* **THE TASK**: In the records below, find each line containing the word "computer" and copy it.

[Collected data]
**********

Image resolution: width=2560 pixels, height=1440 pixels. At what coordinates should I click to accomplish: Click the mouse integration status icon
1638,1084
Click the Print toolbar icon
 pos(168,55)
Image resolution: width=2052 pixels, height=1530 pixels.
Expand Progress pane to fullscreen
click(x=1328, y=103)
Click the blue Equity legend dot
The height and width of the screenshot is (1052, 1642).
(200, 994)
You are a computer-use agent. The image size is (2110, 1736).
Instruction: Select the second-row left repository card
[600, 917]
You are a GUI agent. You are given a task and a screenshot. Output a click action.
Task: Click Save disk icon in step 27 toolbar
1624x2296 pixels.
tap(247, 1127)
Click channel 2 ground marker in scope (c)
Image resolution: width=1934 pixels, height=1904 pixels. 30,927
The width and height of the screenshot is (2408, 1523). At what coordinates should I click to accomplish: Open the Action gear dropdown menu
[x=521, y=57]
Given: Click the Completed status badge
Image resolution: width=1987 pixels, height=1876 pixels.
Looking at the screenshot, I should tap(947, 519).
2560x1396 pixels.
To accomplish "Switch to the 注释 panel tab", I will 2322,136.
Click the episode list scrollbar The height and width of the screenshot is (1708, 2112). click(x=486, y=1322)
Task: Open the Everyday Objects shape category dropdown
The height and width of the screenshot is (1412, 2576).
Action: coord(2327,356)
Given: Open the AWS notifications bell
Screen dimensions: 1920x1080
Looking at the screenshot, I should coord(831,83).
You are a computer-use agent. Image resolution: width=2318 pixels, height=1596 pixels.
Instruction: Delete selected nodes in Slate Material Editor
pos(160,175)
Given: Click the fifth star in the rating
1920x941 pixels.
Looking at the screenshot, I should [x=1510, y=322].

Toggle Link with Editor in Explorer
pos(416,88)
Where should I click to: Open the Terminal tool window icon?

**********

* **TASK RESULT**:
You are a computer-use agent. The image size is (2110, 1736).
You are a computer-use agent. Image resolution: width=2318 pixels, height=1596 pixels.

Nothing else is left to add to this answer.